La mujer con el pantalón negro y la blusa del mismo color ha comenzado a tener una curiosidad de desconocido conmigo. Se ha fijado en el color rojo de mis tenis, en la camiseta azul que tiene un insecto dibujado y encima de él unas letras reproducen el comienzo del libro de Kafka, «Cuando Gregorio Samsa se despertó una mañana después de un sueño intranquilo, se encontró sobre su cama convertido en un monstruoso insecto….». Sobre el pantalón de azul oscuro apenas se fijó un poco antes de ocuparse en ver mis tobillos expuestos al frío de la noche bogotana.
Me mira, al comienzo con una timidez infantil, y luego continúa con afición de exploradora. Se ocupa de mis orejas y pareciera medirlas en comparación con el tamaño de mi boca, así como en ver la simetría de mis brazos y mis ojos. Ha estado así la última media hora. Ella está con alguien que presumo es su pareja. El hombre no se ocupa en verme y no se fija en que ella está recogiendo mis formas quizá para juntarla a una colección de personas extrañas a las que luego les pondrá nombres o ubicará en un ‘desconocidiario’ en donde yo apareceré relacionado con los menos de metro setenta que mida junto a la mirada intranquila que me produjo ella porque me hacía sentir la presa antes de ser cazada.
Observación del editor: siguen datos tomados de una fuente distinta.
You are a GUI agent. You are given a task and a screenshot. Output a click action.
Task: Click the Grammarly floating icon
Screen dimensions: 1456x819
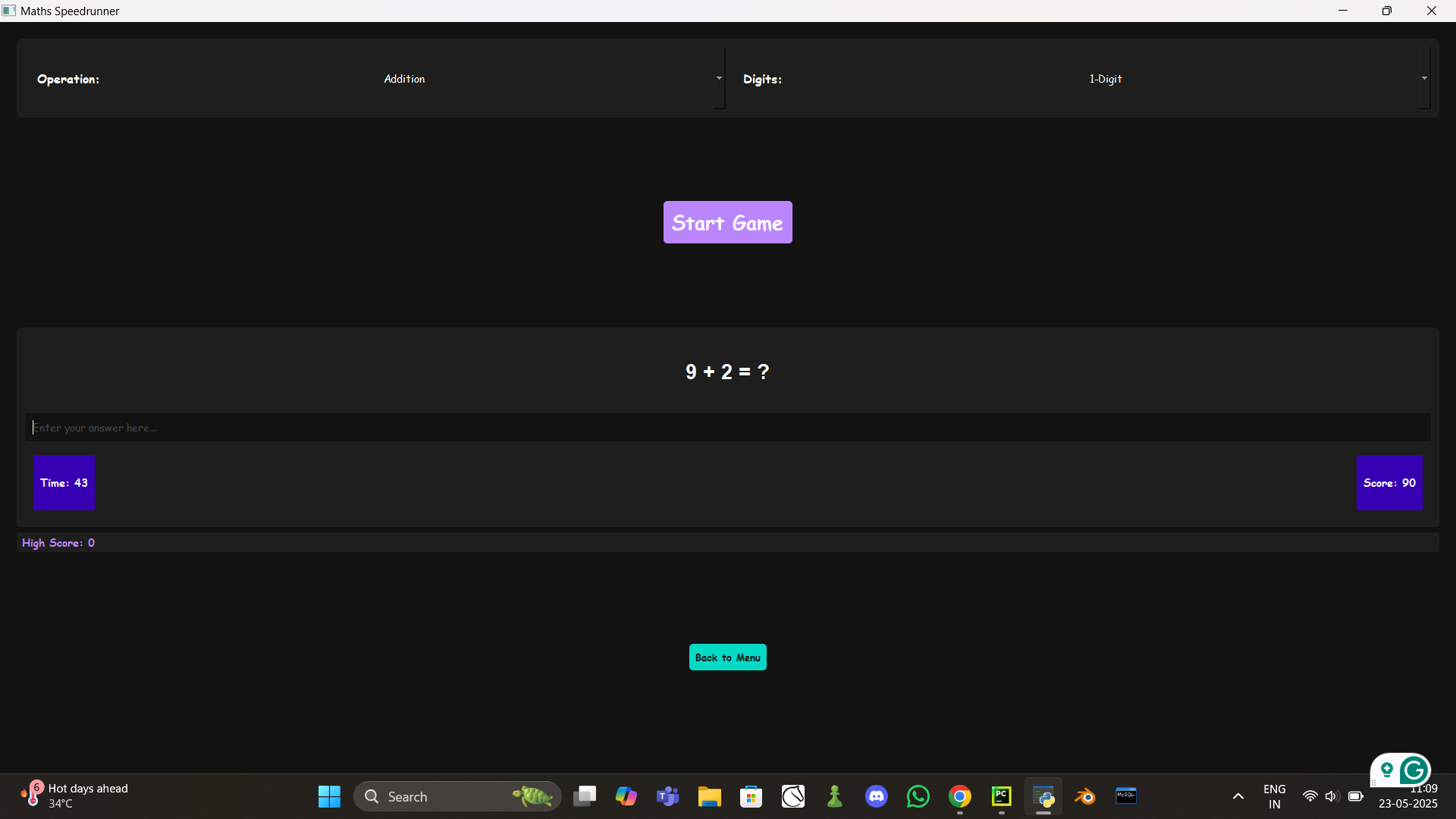(1414, 771)
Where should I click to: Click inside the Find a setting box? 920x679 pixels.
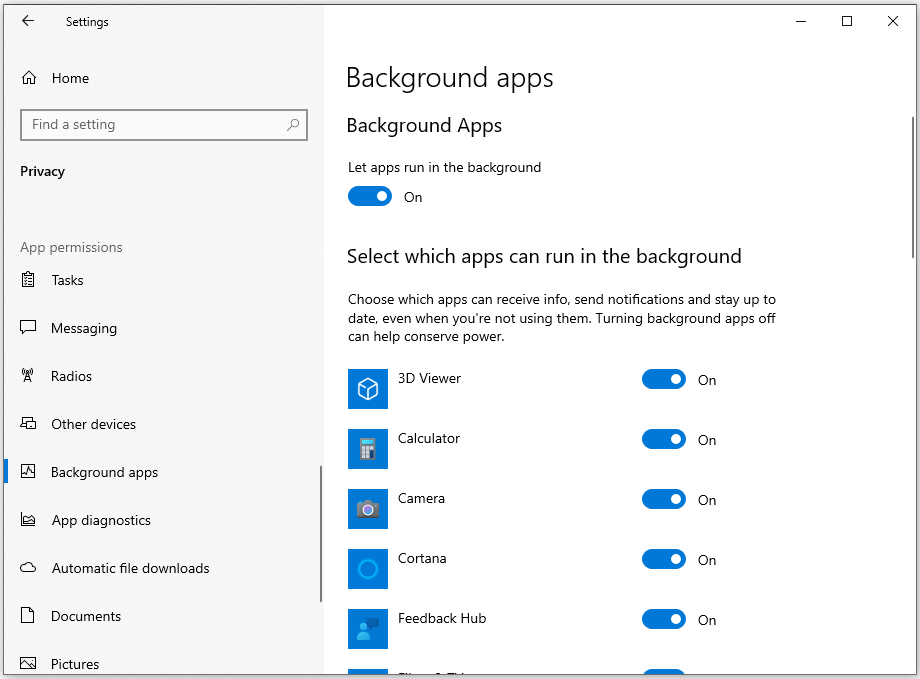tap(150, 124)
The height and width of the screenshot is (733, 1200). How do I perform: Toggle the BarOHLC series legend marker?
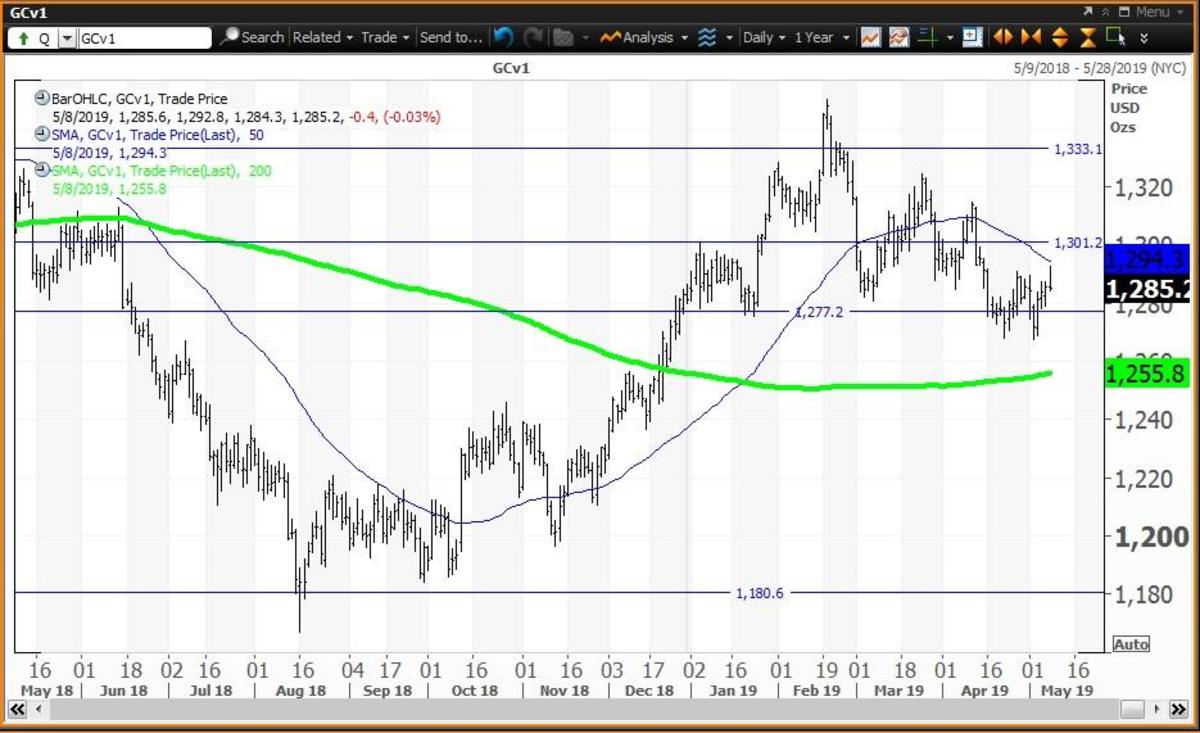pos(42,99)
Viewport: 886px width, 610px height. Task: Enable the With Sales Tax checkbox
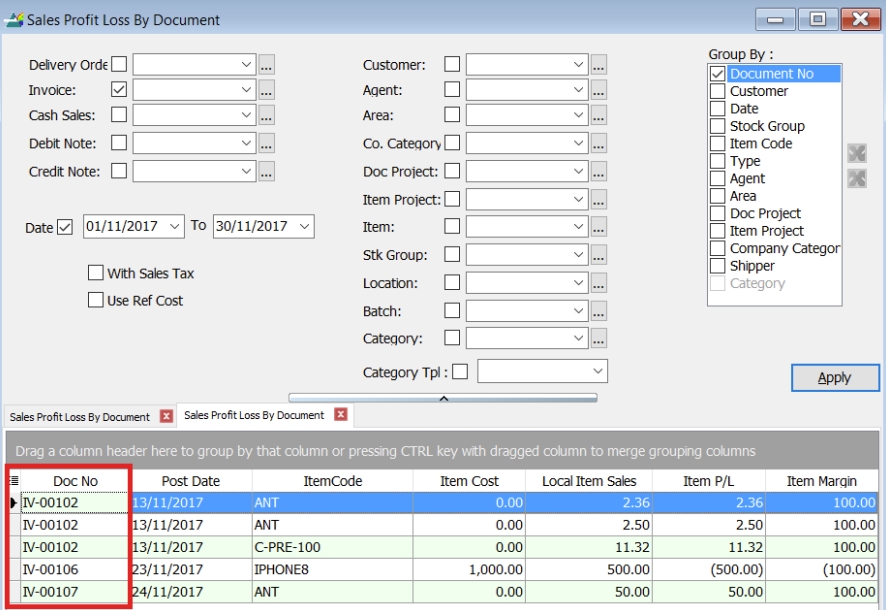pyautogui.click(x=96, y=273)
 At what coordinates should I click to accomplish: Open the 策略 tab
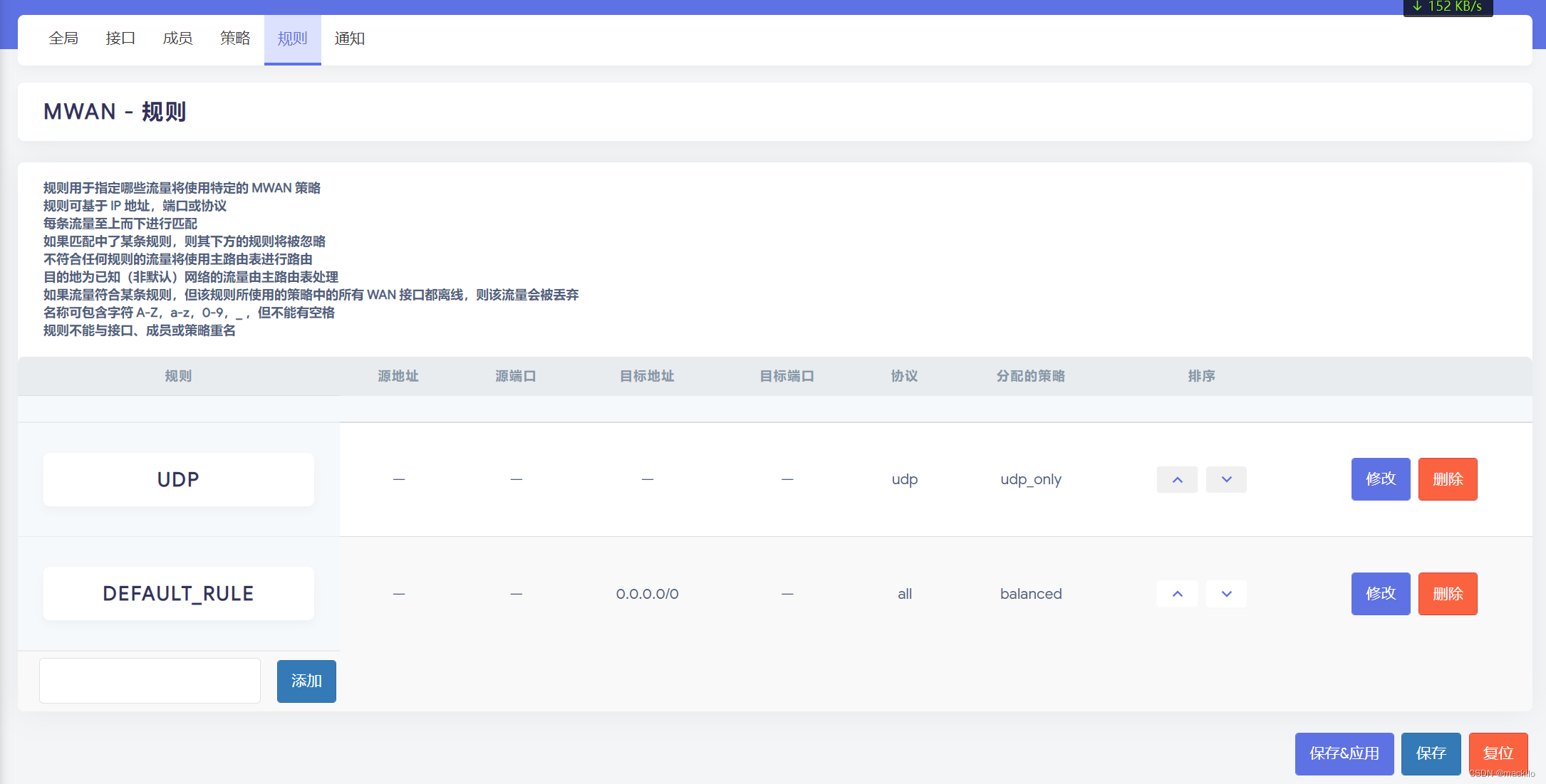[235, 38]
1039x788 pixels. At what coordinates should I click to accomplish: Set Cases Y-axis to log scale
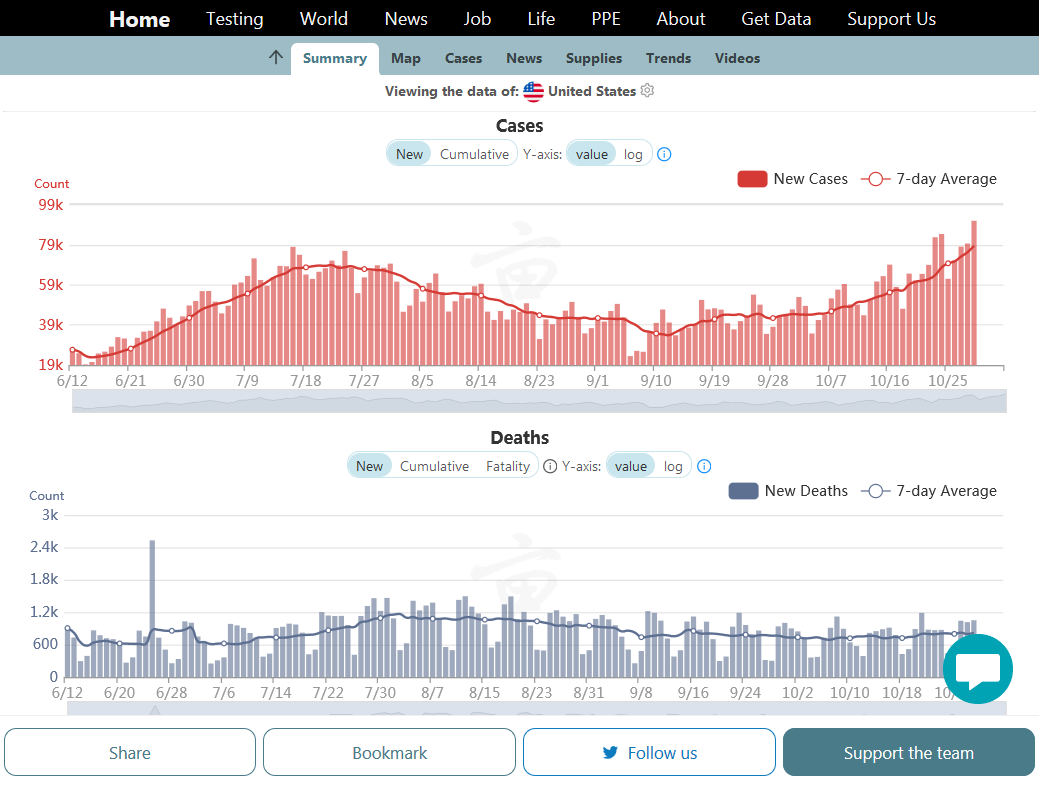point(633,154)
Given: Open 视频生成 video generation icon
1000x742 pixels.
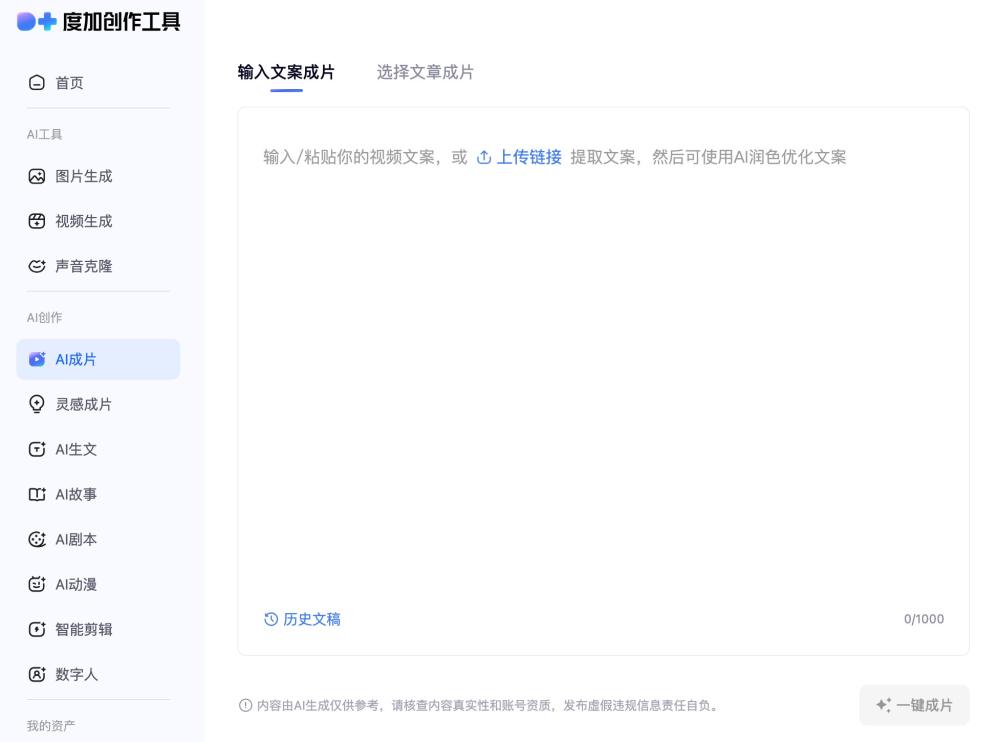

En un cuaderno ha estado escribiendo una y otra cosa a la que yo no accedo porque la distancia entre su mesa y la mía no permite ver lo que escribe. El muchacho que atiende las mesas, Germán, me ha dicho que en una de esas páginas estoy dibujado sentado en la mesa, pero en vez de que la otra silla esté desocupada está sentada una cucaracha que bebe cerveza tal como yo lo hago. Es él quien me ha hecho notar la atención de ella, al comienzo me dijo, ‘Vecino, hoy está matador, la morenita de la otra mesa no le quita el ojo de encima.’
El compañero de la muchacha se fue al baño, la muchacha está sola, Germán me hace señas de que pasea a hablarle a ella, que él me avisará cuando vuelva el hombre del baño. No hizo falta, la muchacha se aproxima hasta mi mesa, dice, «Veo que no te acuerdas de mí. Nos besamos en un baño en un bar junto a tu oficina. Ibas muy borracho. Yo te dejé una marca en el hombro. Te mordí hasta que salió sangre.»
La miro sin lograr conectar rápidamente con el hecho, y antes de que yo cambie la forma de mi rostro de asombro a sorpresa me muestra un libro que había extraído de su bolso. Es una antología de Emilio Pacheco, el poeta mexicano. En la página 17 está mi firma con una dedicación a ella, entonces recuerdo su nombre, Gabriela, y con esa memoria también recuerdo que tras esa sonrisa hay unos dientes despiadados que me dejaron una cicatriz que me acompañará toda la vida. Antes de mi reclamo a las buenas maneras por no reconocerla, ella se apiada de mí y comenta que tenía el cabello rojo esa noche.
Además del rojo en su cabello, ahora usa unos zapatos planos y no las botas altas de esa noche. Ofrece una información como detective que quiere esclarecer un crimen, y yo pienso en que fue casi criminal haberle devuelto el mordisco, dejé mis dientes marcados debajo de su seno izquierdo, dizque para aparecerme cerca de su corazón para leerle versos. Claro, no se abre la blusa azul para mostrarme, solo me indica el lugar. Germán me hace una señal, el compañero volverá pronto.
«No te apures. Este es mi número. Ponme un mensaje. Yo te llamo esta noche.»